FISHFIRE Featured at Rolex’s World Oceans Week at The Explorer’s Club in NYC
A collaborative illuminated photographic design celebrating Cabo Pulmo, one of the world’s top examples of a successful marine protected area.
By Markley Boyer and Kristin Hettermann/OCEANSCAPES
When you stare into this fire, we want you to be mesmerized by the beauty of the fish which were captured in the stunning Cabo Pulmo National Marine Park in Baja California Sur, Mexico. We are depleting our fish stocks at an unsustainable rate … "burning" the oceans to meet our needs. By feeling a deeper, more intimate connection to the creatures that roam our seas we hope that everyone will create a more emphatic strategy to their own consumption patterns.

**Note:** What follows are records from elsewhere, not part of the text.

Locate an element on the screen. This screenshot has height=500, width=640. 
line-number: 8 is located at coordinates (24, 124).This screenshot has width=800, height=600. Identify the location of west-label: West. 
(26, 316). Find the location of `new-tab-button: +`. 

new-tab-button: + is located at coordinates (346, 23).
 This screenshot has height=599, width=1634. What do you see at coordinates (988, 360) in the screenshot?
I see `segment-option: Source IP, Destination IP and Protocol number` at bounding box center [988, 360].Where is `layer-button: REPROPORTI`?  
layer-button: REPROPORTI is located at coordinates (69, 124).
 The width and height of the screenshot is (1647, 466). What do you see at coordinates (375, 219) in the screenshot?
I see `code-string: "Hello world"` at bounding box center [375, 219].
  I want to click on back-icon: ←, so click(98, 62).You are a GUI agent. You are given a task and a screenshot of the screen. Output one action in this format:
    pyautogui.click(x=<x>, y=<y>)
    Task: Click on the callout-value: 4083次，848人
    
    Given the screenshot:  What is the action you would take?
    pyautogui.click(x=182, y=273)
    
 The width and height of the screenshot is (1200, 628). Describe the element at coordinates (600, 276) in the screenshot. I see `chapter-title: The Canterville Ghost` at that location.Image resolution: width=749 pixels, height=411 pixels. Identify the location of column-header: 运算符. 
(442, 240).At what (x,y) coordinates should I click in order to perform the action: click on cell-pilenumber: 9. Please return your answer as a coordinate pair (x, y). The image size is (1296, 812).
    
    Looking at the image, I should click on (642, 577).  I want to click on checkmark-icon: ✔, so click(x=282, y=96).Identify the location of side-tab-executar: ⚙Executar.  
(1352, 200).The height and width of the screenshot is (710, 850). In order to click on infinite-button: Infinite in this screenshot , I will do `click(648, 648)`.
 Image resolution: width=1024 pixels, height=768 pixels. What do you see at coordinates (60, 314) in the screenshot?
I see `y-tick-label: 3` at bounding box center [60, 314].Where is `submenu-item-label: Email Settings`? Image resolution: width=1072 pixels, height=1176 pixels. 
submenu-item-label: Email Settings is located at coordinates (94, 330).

Underwater photographer and ocean conservationist Kristin Hettermann has visited Cabo Pulmo on four occasions, photographing the massive array of undersea life. Kristin speaking of her first experience in the massive school of fish at Cabo Pulmo, “We quickly descend. My heart skips many beats as I first see a coordinated mass of tens of thousands of large, shimmery jacks moving in synchrony. Soon we are in the middle of them, suddenly part of their dance. I can’t believe my eyes. To see such an expansive school of large fish … feel what life was like before the net.”
Still underwater photographs taken by Kristin Hettermann/OCEANSCAPES, 3D digital design by Markley Boyer
Markley Boyer works with visualization tools on subjects related to landscape, water and conservation. Kristin Hettermann is an ocean artivist that uses underwater photography and storytelling to celebrate the beauty of the ocean and raise awareness for important global issues.
The ocean is losing its fish at a drastic rate. Over 70 percent of the earth is covered in ocean, and reports point to the fact that ocean fish populations have been cut in half since 1970. That’s a lot of life on earth lost.
A small marine protected area in Baja California Sur, Mexico, Cabo Pulmo National Park, is a spectacular example of a global success story in protection, species re-stabilization, preservation, and inspiration. Nearly 23 years after the local fishing community established protection under a “no-take” zoning, the ecosystem within the marine park and around its borders is vibrant and thriving. People come from all over the world to experience the ocean here while diving or snorkeling, and fishing in adjacent areas is also robust. The community is proud and economically stable.
Cabo Pulmo is a community that was at the point that many are and had to make a hard decision of continuing to deplete their natural systems, or protecting. They suffered economic consequences for a time as the model shifted and took a new route, but benefited in the long-term. This model can be adapted in communities globally to replenish oceans and livelihoods. Everyone wins.